Мария Ивановна делает вид, что остаться мы никак не можем, а мне показывает знаками, о чем речь идет. А я тоже головой и руками показываю, что это невозможно. А в душе радуюсь тому, что у нас есть кров, работа! Правда, опасно то, что мы у самого старосты, что называется, у зверя в пасти. А он, между прочим, седой, заросший, как дикарь. Разрешил он нам переночевать, а наутро отказывается отпускать. Хозяйка накрыла на стол, невестка принесла материю для шитья, швейную машину, стол приготовили, а Мария Ивановна – мой язык и уши – показывает знаками, чего от меня хотят. Так мы тут и остались и принялись за работу. Обшили дом, всю большую семью, а староста нас не отпускает. Ему выгодно – денег за работу нам не платят. А я, говорят они, понятливый глухонемой, и каждый хвастает тем, что я понимаю его знаки. Проходит день, два, неделя, другая, а я глух и нем. Вокруг меня постоянно люди, так что даже словом перекинуться с Марьей Ивановной никак не удается. Видите, у меня даже морщины возле рта? Это потому, что я все время держал рот на замке. Все время находишься среди детей, женщин… Иной раз услышишь такое, что надо быть крепче железа, чтобы не расхохотаться, или наоборот, такое, что кулаки от злости сжимаются… Но уж раз взялся – надо молчать.
Но вот случилась такая история: однажды ночью налетели на деревню наши бомбардировщики – бомбить немецкие эшелоны на станции. Я проснулся, когда все в доме уже были на ногах, разволновался и вдруг как ляпну:
– Где мои брюки?
А тут от зажигательной бомбы стало светло, как днем, и я вижу около себя старосту.
– Тьфу на тебя! – плюнула в мою сторону Мария Ивановна.
Староста стоит надо мной, смотрит растерянно и кипит от злости, а я чувствую, что погибаю. Бомбардировка окончилась, немецкие эшелоны горят, а я даже радоваться не могу: сам у себя на шее петлю затянул.
Сидим с Марией Ивановной в комнате при свете пожара и молчим. Что тут придумаешь? Староста, конечно, прикажет нам убираться, а может, и расстреляет. Решили мы тихонько выбраться отсюда, не дожидаясь утра, и пойти куда глаза глядят. Так мы и сделали.
Когда Красная Армия нас освободила, Мария Ивановна пошла своим путем, а я – своим.
[1944] Записал Лев Квитко[266]Гибель и спасение еврейских детей в Симферополе
Рассказы Люси Рабин и Мириам Павер
В чистенькой квартирке у Люси Рабин сидели мы и слушали грустную повесть о симферопольских евреях, о ее родных и друзьях, скрывавшихся на чердаке этого самого дома в течение двух месяцев после массовых уничтожений.
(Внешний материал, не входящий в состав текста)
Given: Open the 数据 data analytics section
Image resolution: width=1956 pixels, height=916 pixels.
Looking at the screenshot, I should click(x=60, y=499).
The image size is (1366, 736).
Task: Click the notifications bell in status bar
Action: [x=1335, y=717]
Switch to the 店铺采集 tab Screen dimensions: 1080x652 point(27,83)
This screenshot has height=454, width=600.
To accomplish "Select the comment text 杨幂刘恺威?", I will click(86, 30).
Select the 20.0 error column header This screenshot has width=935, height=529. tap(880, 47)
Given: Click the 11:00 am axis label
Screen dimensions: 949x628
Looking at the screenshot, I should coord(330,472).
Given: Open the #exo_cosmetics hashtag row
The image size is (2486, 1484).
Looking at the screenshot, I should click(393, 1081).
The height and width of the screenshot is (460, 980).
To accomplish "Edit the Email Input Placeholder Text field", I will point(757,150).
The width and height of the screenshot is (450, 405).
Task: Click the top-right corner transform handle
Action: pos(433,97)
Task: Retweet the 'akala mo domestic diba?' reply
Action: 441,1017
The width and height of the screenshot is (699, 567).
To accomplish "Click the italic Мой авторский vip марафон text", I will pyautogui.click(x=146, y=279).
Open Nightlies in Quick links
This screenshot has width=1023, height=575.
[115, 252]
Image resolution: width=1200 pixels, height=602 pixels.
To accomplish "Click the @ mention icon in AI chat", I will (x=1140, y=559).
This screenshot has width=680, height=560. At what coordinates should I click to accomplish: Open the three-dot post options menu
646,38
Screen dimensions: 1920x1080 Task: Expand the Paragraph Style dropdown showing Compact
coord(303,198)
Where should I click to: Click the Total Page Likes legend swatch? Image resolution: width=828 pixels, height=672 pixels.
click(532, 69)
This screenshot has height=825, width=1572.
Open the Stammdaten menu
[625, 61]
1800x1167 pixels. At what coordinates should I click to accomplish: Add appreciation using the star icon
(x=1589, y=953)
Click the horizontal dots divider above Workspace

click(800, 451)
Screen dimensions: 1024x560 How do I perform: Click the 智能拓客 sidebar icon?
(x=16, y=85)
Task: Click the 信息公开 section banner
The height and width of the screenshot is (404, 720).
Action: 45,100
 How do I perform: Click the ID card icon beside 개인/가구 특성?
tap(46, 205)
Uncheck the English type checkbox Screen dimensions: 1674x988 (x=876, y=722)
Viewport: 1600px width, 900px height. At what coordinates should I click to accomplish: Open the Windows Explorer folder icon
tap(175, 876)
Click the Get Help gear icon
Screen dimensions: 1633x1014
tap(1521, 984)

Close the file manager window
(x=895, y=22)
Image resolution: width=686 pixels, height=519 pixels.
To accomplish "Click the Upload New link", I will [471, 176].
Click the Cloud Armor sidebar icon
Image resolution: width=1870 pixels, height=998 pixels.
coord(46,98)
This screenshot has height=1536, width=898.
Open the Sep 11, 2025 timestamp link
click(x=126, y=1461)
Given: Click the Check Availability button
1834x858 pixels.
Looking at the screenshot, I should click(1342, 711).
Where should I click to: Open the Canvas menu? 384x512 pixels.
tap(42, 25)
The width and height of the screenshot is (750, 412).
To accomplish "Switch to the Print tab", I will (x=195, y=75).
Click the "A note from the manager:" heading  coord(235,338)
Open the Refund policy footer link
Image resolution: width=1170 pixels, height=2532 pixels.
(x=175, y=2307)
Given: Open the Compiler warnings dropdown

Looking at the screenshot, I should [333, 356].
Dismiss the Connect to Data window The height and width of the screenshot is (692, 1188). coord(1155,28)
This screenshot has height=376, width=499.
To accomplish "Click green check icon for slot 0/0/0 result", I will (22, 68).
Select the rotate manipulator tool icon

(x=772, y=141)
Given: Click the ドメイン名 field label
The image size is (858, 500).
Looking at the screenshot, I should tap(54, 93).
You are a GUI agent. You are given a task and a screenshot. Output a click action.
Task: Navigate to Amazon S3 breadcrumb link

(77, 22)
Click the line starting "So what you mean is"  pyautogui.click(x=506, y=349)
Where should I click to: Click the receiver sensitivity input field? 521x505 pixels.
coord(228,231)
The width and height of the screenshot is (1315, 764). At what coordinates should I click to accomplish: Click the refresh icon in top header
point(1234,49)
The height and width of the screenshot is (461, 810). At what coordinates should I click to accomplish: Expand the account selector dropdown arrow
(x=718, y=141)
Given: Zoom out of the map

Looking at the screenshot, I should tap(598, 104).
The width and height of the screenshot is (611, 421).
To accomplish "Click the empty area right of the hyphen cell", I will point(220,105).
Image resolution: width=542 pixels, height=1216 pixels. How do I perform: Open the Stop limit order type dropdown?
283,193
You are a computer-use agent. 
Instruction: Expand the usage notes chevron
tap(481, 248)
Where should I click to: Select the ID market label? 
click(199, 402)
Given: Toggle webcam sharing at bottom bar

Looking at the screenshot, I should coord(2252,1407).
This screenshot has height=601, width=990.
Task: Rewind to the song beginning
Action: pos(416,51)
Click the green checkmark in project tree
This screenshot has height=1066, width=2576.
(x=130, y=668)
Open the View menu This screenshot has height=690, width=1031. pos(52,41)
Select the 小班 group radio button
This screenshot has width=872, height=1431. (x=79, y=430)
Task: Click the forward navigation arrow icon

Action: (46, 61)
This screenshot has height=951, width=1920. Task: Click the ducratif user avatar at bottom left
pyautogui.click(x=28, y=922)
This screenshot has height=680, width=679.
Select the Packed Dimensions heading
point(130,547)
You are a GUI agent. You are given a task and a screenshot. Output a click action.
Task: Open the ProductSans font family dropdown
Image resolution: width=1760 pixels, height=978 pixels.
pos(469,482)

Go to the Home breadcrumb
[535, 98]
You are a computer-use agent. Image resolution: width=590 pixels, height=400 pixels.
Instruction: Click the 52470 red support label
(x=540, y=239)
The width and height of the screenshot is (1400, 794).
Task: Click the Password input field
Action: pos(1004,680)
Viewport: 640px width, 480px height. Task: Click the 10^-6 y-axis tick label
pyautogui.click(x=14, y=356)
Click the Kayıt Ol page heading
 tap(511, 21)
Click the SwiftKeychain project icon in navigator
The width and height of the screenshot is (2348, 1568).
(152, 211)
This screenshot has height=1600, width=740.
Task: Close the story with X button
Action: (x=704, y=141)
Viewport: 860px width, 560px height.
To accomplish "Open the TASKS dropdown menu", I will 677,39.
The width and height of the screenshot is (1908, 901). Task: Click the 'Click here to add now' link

Мы выслушиваем ее обиду на людей, ее горькие выводы – плод трехлетних преследований. Я пытаюсь ее утешать, но слова мои ее не трогают. Из того, что она рассказывает, я извлекаю факты, эпизоды и привожу их как примеры, отрицающие ее неверие в человечность и дружбу окружающих людей. Но слишком огорчено ее молодое сердце, слишком сильно чувствует она еще одиночество, охватившее ее после того, как она потеряла свою жизнерадостную и талантливую семью. Боль, выраженная на этом красивом и благородном молодом лице, – не из тех, что проходят или залечиваются даже в том случае, когда лицу этому всего еще двадцать шесть лет.
– Кто этого не пережил, тот не может понять, – повторяет она. – Кто так одинок, как я, тот почувствует.
– Вы всем нам очень дороги! – говорят ей. – Вы не одиноки. На вас, на считанных, оставшихся в живых, народ перенес всю свою любовь, всю заботу, причитающуюся миллионам погибших. Вы у нас, как единственные дети. Сколько евреев из семнадцати тысяч осталось в Симферополе?